Orthostatic Tremor is a rare, progressive movement disorder that causes unsteadiness when standing still, due to a rapid tremor affecting the legs and trunk. The tremor is sometimes described as having ‘shaky legs,’ and it improves or disappears when walking, sitting, or lying down. This may cause people with Orthostatic Tremor to attempt to sit again or walk immediately after standing, for fear of falling. People with OT also experience tiredness, physical exhaustion, muscle stiffness or weakness, and pain. The cause and cure of OT is unknown. (National Institute of Health)
I have been living with OT since 2021 after the second stent was added to my aneurysm in March. Diagnosed in December of 2022. Every time I stand up, I feel very unwell, a bit like severe jet lag. After a few seconds of standing up, my legs start to (invisibly) shake, like a violent shiver, and after about a minute, my feet and legs start to cramp, and my back starts to burn and sting as I try to hold myself up and try to stop the feeling that I am falling.

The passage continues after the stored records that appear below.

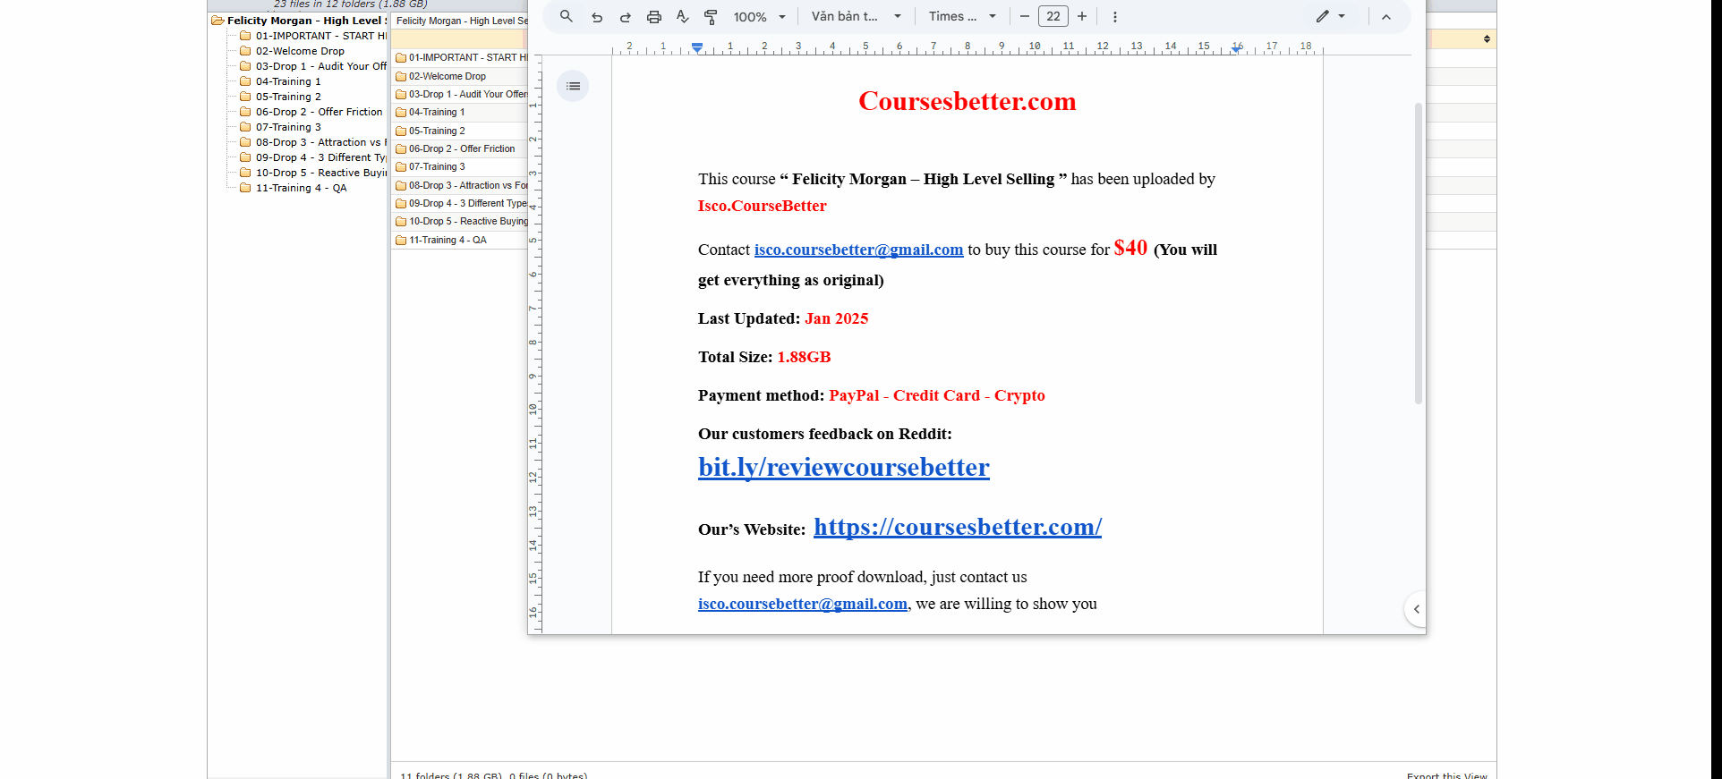Open the pencil editing mode dropdown

(x=1330, y=17)
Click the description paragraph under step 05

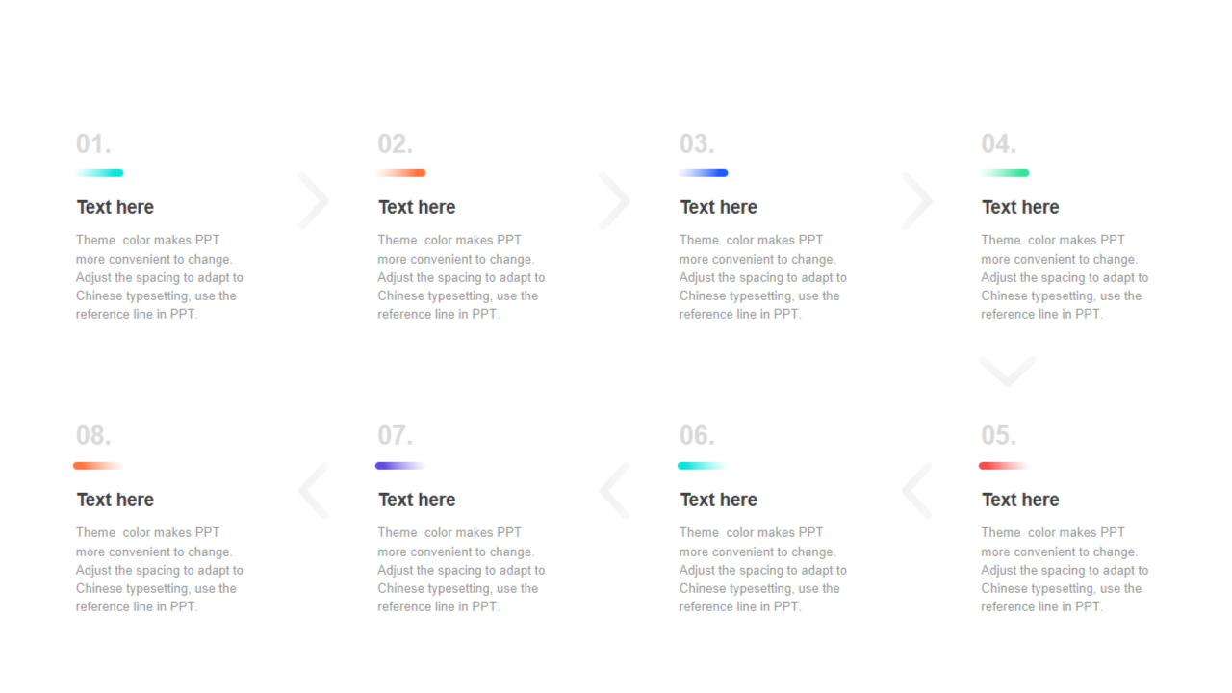(x=1065, y=570)
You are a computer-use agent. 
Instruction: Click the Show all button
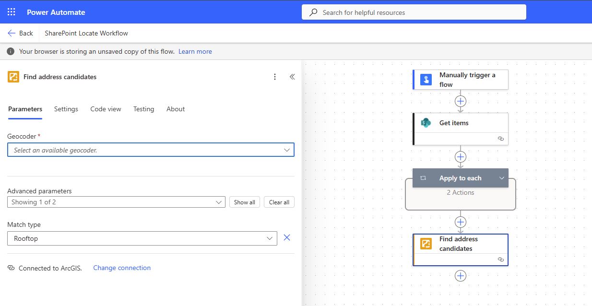tap(244, 202)
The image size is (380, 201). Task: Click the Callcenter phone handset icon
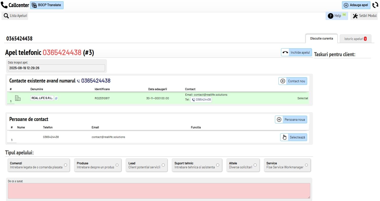4,5
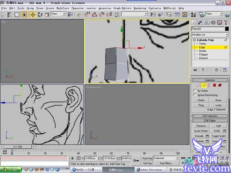Click the pin stack icon
Screen dimensions: 231x173
coord(195,70)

OT is a constant problem that affects my quality of life. If I stand more than two minutes, panic sets in and it feels like I’m going into a panic attack. The feelings subside the moment I sit down, but it leaves me feeling totally exhausted and depleted, and I need some time to recover. Orthostatic Tremor is a hidden disability, and it comes with varied emotional, mental and physical challenges for me.
Emotional challenges cause me to often face emotional ups and downs due to the daily struggles and frustrations I encounter. I experience feelings of frustration, isolation, and sadness, stemming from my condition. Coping with OT involves managing the stress of concealing my challenges from others, fearing judgement or misunderstanding.
I often feel frustrated, annoyed and upset when trying to do normal everyday activities, like showering, getting dressed, making the bed, cleaning, cooking, dishwashing, doing the laundry, shopping, standing in queues, talking to someone anywhere, having a photo taken, taking a photo, trying to cross the road, walking slowly, help-your-self buffet meals, and even hugging someone can all prove difficult for me.
The challenges I face can make everyday tasks more demanding and that affects my confidence. I feel overwhelmed and sense a feeling of inadequacy when I struggle with tasks that others find easy.
Although my hidden disability may not be immediately apparent to others, it can still cause physical symptoms and limitations. I experience chronic pain, fatigue, and balance issues that impact my daily life and can significantly affect my physical wellbeing.
Living with OT I also face social challenges, as others may not understand the nature of my condition. I encounter skepticism, disbelief, or dismissive attitudes from those who cannot see my disability. This lack of acknowledgement can be emotionally and mentally draining for me, leading to feelings of isolation or being misunderstood. Because OT is invisible, it is hard for people to understand what is happening to me. I look ok, so those who are aware of the condition often forget I have it.
As time has progressed with my OT, I've become more sensitive to noise, lights, crowds and unfamiliar places, which cause me to feel extremely overwhelmed. It has changed my relationships with many friends and family, as often they do not understand the changes that are taking place in me. I find myself having to say "no" to events I want to be present at, yet I know how it will affect me, and how long it takes me to recover. OT often leaves me feeling anxious, frustrated and depleted, withdrawn, sad.
Symptoms are worse when I have poor sleep or I’ve overdone my level of activity, and pushed myself beyond my limits, and any kind of excitement can cause me sheer exhaustion. It just makes me hate my life living with this rotten disease!